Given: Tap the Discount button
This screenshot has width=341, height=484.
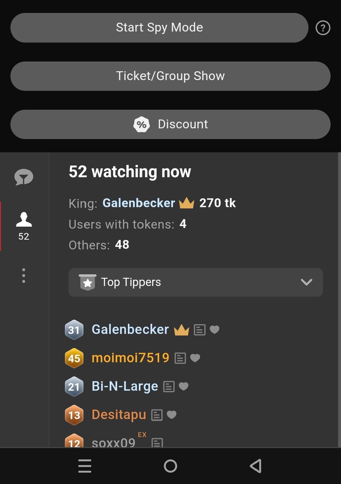Looking at the screenshot, I should tap(170, 124).
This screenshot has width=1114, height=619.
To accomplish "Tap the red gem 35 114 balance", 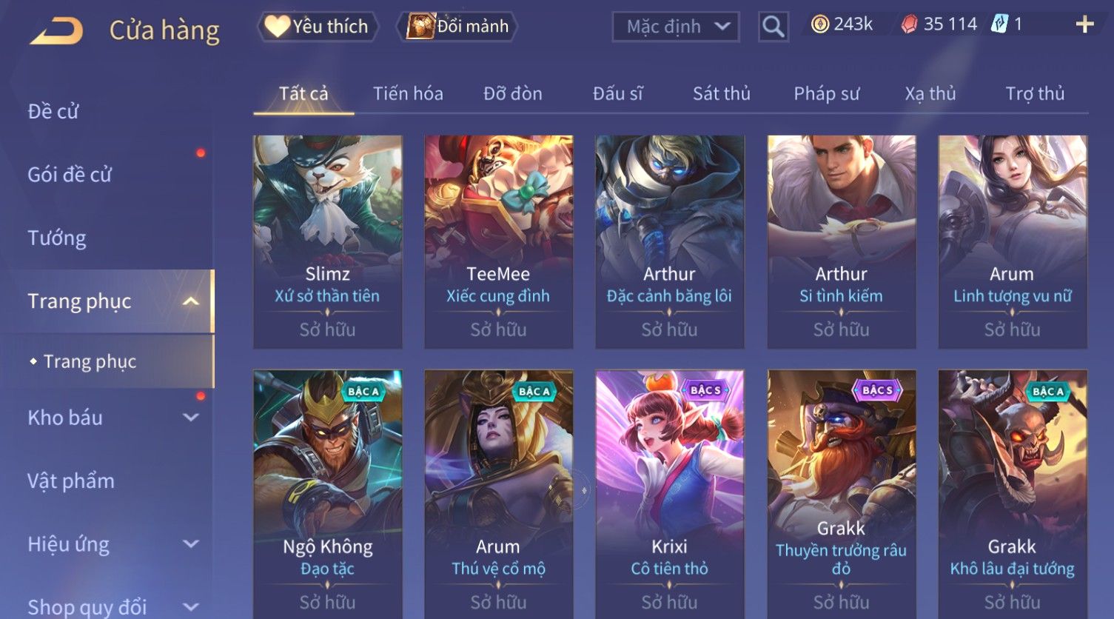I will 939,24.
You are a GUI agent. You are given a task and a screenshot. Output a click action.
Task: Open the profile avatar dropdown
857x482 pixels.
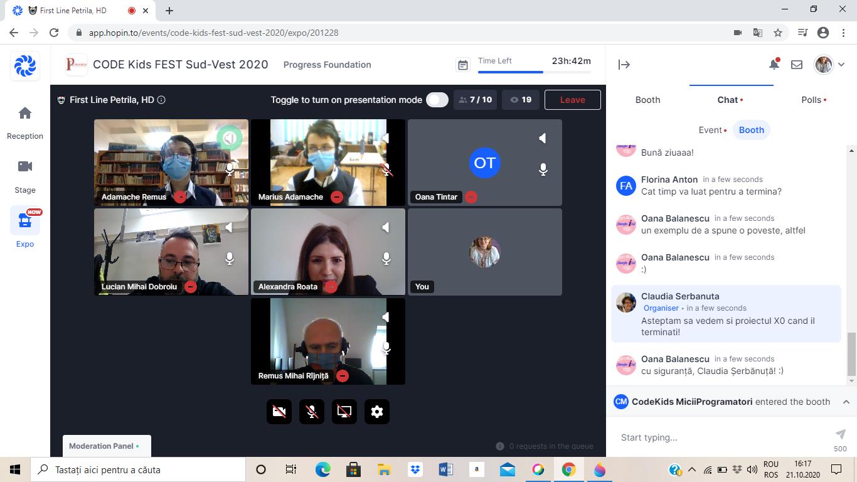coord(829,65)
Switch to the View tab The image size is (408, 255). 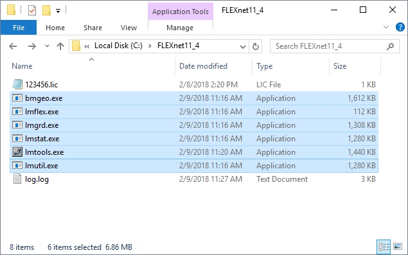pos(129,28)
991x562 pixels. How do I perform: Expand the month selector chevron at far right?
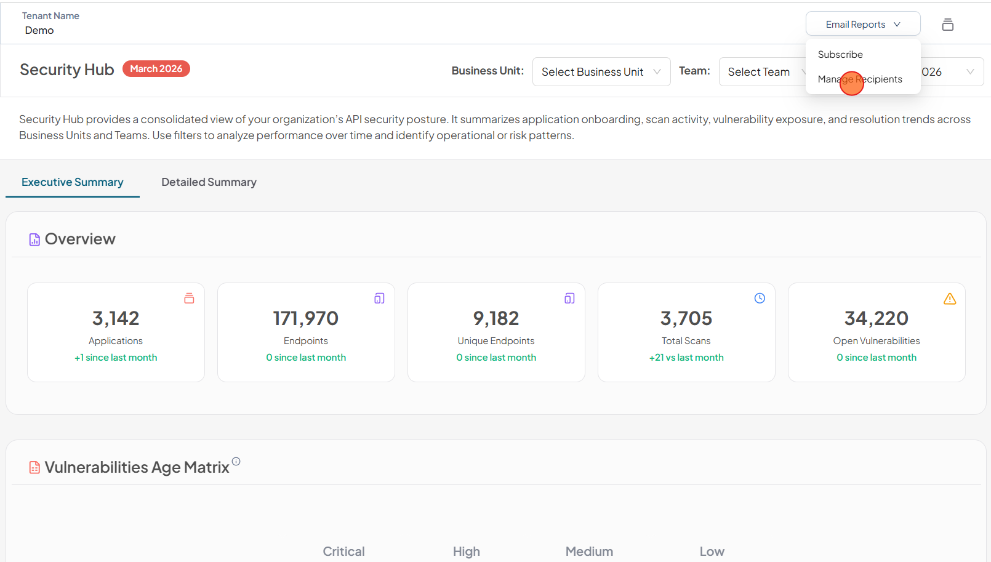point(970,72)
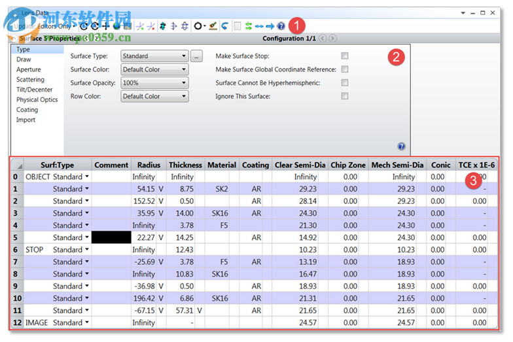Select the SK2 Material cell in row 1
This screenshot has height=342, width=513.
coord(221,189)
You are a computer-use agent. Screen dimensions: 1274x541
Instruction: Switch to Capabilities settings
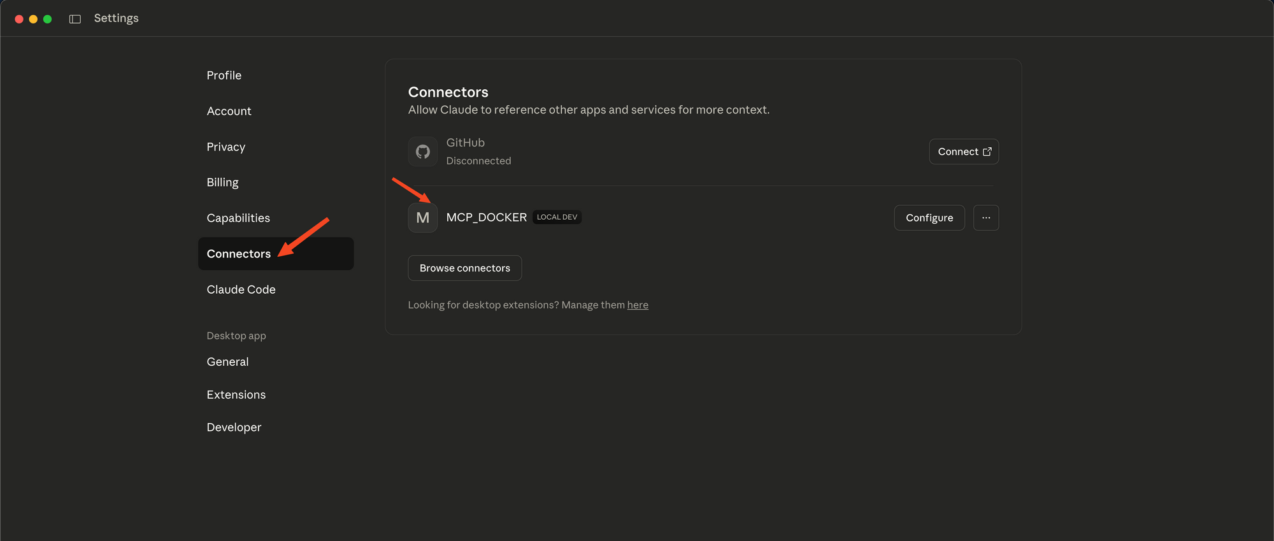[238, 218]
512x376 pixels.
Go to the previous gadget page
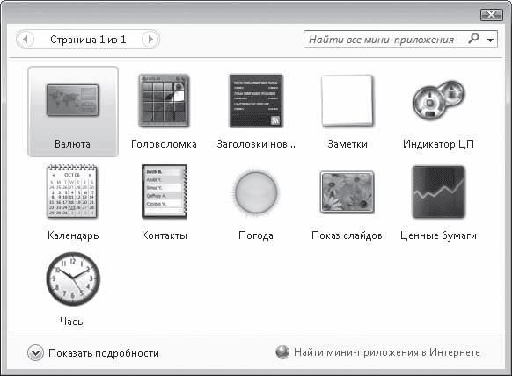26,40
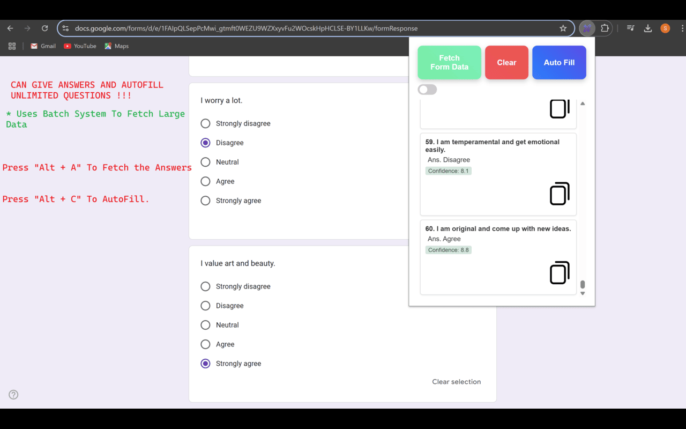
Task: Enable the toggle switch in the extension popup
Action: [x=427, y=89]
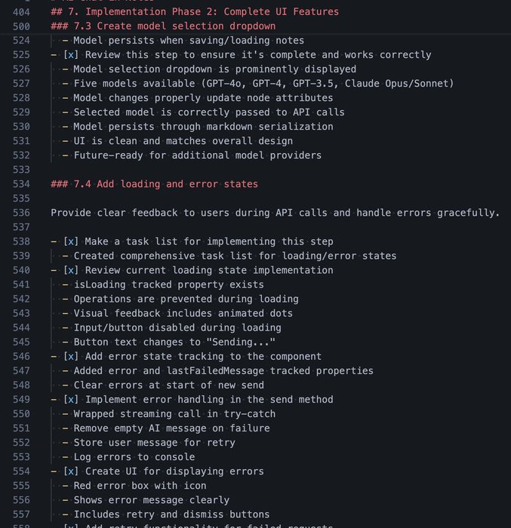
Task: Toggle "Review current loading state implementation" checkbox
Action: (x=70, y=270)
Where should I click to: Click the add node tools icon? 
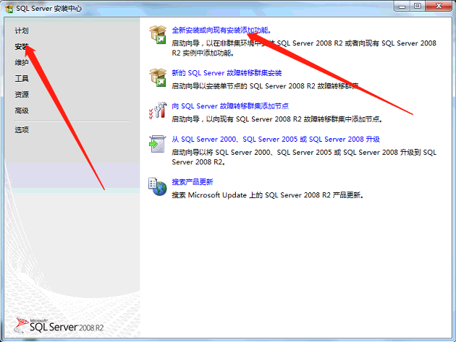click(x=157, y=111)
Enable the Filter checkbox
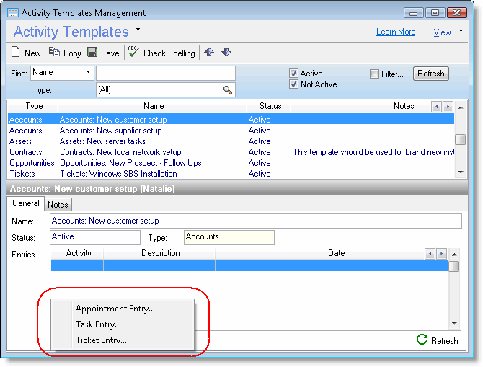483x367 pixels. point(374,74)
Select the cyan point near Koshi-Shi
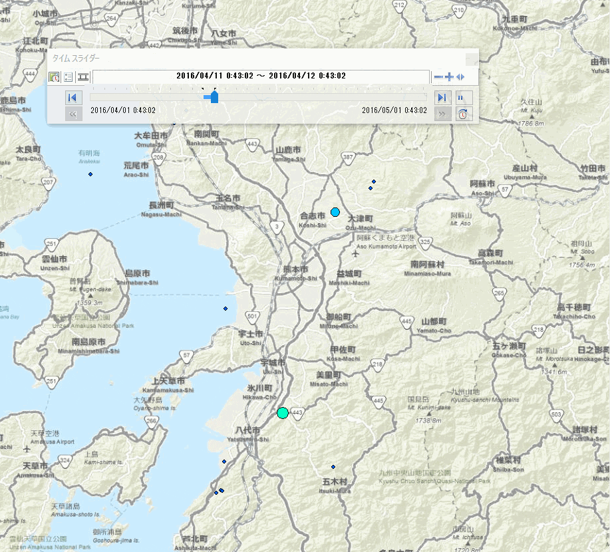The image size is (610, 552). [x=335, y=212]
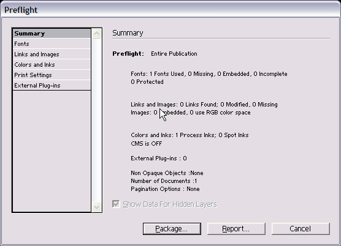Viewport: 341px width, 246px height.
Task: Click the Preflight dialog title bar
Action: point(171,10)
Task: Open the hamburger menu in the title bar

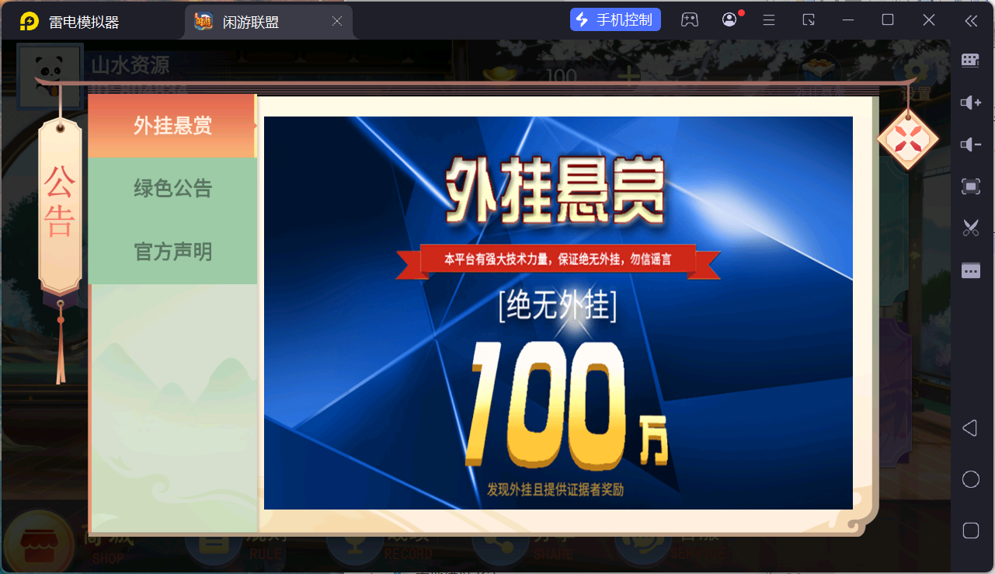Action: point(768,19)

Problem statement: The answer should be nothing but the number of lines in this data that include "agent".

Exercise response: 2